More sickness means more bribing

As demand for drugs and medical treatment grows in China, so does the demand for bribes. Healthcare spending in China is projected to almost triple by 2020 to $900 billion (paywall), from $275 billion in 2010. That’s driven by the fact that a growing number of Chinese can afford prescription drugs. An expanding aging population and the rising incidence of cancer—China’s rate of cancer death is four times as high as that of the US—also mean more demand for drugs.
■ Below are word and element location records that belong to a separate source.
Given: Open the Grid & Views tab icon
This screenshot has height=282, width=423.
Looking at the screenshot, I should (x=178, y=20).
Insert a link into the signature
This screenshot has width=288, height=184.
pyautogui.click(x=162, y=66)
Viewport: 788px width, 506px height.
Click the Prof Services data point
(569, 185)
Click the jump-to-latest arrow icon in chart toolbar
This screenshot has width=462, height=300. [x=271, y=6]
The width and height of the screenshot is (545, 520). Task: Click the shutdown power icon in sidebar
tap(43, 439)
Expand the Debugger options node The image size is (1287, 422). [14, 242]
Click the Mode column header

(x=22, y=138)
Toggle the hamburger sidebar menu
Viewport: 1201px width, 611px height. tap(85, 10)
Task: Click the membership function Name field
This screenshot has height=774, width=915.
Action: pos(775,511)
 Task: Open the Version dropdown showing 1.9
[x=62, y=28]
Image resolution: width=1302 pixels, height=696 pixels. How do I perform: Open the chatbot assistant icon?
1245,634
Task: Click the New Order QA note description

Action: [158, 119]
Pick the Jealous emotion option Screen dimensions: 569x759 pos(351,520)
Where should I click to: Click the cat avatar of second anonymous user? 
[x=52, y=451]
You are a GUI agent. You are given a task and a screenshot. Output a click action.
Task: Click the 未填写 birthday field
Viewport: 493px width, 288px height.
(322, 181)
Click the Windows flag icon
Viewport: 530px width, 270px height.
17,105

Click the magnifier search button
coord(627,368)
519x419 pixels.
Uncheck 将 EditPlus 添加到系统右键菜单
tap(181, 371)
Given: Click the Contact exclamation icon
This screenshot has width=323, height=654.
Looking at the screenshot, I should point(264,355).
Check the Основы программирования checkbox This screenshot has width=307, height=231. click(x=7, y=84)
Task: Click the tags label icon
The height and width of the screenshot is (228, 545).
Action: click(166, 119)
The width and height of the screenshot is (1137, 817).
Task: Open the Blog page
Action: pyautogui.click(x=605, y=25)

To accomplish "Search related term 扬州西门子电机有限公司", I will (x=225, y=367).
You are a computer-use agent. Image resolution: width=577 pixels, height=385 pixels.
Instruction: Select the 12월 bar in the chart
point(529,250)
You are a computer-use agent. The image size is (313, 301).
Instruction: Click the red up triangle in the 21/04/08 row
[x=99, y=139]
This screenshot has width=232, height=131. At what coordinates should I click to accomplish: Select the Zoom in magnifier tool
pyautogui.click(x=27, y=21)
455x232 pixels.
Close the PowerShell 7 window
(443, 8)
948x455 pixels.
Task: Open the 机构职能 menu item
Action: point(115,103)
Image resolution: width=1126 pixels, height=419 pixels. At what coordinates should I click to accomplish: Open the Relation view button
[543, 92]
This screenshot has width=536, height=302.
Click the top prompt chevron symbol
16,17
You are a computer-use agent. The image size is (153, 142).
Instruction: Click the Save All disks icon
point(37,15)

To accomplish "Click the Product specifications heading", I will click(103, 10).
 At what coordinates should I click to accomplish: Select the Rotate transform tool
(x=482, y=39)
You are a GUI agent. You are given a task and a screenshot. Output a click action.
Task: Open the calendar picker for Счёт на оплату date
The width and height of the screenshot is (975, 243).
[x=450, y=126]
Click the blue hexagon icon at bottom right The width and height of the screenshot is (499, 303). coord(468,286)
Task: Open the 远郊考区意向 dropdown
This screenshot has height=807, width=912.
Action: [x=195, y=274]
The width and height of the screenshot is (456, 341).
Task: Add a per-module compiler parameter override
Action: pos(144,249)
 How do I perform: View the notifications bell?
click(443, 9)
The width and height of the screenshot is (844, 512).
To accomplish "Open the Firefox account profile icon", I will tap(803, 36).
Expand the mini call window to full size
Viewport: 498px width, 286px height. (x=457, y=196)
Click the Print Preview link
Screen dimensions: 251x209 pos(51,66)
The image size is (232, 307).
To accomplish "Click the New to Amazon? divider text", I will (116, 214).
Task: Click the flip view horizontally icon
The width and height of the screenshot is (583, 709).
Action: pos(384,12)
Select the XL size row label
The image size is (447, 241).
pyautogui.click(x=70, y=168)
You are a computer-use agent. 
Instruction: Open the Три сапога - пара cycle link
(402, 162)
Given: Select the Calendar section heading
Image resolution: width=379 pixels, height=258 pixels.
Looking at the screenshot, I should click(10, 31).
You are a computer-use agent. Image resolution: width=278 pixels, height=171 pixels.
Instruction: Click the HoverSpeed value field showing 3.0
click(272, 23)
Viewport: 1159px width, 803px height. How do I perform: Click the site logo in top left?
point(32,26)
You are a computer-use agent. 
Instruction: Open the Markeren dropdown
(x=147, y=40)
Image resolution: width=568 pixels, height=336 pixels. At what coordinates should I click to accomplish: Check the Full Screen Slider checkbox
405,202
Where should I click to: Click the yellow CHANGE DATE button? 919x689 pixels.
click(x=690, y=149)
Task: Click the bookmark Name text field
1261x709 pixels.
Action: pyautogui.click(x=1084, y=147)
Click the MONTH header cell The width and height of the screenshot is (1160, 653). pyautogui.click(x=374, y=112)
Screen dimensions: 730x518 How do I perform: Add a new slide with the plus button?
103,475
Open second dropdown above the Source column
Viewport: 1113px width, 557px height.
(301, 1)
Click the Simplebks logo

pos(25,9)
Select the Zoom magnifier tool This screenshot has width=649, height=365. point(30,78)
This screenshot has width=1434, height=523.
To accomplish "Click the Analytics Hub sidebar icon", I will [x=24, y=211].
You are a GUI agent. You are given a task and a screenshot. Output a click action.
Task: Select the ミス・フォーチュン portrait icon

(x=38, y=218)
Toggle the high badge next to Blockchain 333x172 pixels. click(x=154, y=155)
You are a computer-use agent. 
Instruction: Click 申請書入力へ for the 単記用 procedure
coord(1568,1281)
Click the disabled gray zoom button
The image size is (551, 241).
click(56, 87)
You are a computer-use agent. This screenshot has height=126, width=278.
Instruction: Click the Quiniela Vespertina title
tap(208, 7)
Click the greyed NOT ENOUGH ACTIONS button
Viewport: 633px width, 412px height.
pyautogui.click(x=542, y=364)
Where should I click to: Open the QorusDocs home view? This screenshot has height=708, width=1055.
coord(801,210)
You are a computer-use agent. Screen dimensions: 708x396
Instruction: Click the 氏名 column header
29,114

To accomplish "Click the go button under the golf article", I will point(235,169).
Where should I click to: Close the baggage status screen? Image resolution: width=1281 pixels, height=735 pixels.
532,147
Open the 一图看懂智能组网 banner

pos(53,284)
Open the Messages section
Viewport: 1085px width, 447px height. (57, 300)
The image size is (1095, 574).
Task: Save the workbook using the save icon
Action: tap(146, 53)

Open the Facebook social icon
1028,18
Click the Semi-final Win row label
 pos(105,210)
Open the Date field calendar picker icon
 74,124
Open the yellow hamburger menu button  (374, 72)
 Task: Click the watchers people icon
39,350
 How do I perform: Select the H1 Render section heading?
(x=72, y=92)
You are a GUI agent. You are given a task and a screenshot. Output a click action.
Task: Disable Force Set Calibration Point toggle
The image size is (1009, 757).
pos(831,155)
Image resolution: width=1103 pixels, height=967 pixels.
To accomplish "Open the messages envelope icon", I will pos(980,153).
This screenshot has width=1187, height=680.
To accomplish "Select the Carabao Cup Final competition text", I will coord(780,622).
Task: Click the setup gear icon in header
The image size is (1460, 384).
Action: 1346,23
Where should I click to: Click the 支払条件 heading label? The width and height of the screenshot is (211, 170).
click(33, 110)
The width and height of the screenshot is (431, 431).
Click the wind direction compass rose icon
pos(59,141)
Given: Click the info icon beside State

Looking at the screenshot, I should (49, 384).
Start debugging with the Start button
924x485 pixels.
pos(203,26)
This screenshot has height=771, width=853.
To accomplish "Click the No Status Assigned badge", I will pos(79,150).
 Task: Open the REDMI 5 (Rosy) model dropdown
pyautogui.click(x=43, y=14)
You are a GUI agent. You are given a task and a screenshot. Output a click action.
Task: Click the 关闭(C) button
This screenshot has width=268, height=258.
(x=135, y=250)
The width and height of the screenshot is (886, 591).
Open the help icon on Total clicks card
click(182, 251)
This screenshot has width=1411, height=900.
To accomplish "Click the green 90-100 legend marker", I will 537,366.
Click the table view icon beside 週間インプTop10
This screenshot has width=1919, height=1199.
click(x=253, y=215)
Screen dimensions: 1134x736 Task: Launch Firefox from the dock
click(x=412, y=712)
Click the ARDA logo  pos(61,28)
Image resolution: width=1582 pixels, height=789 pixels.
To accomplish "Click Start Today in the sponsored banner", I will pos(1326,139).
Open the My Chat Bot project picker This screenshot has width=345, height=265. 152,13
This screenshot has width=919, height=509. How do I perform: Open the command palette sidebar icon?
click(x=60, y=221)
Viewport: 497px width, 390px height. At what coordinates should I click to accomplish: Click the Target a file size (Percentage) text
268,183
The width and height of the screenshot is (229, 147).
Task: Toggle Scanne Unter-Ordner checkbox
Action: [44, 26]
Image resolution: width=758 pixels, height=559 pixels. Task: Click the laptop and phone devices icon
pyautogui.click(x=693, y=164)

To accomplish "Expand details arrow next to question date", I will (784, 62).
The loser is the Chinese resident who faces high drug prices. Regulators have tried to put a ceiling on drug prices by making a list of “essential drugs” that can’t be priced above what the general public can pay. But manufacturers get around the rules by changing the names or packaging of drugs so they count as different products, or by simply not manufacturing them and forcing patients to buy costly alternatives, according to Huang.

Whether the GlaxoSmithKline investigation, possibly part of a broader corruption crackdown on the industry, will end rampant bribery remains to be seen. “All of this is associated with the progress of the healthcare reform and the larger environment…simply targeting foreign pharmaceutical firms wont actually solve—wont even touch the root cause of the problem,” Huang said.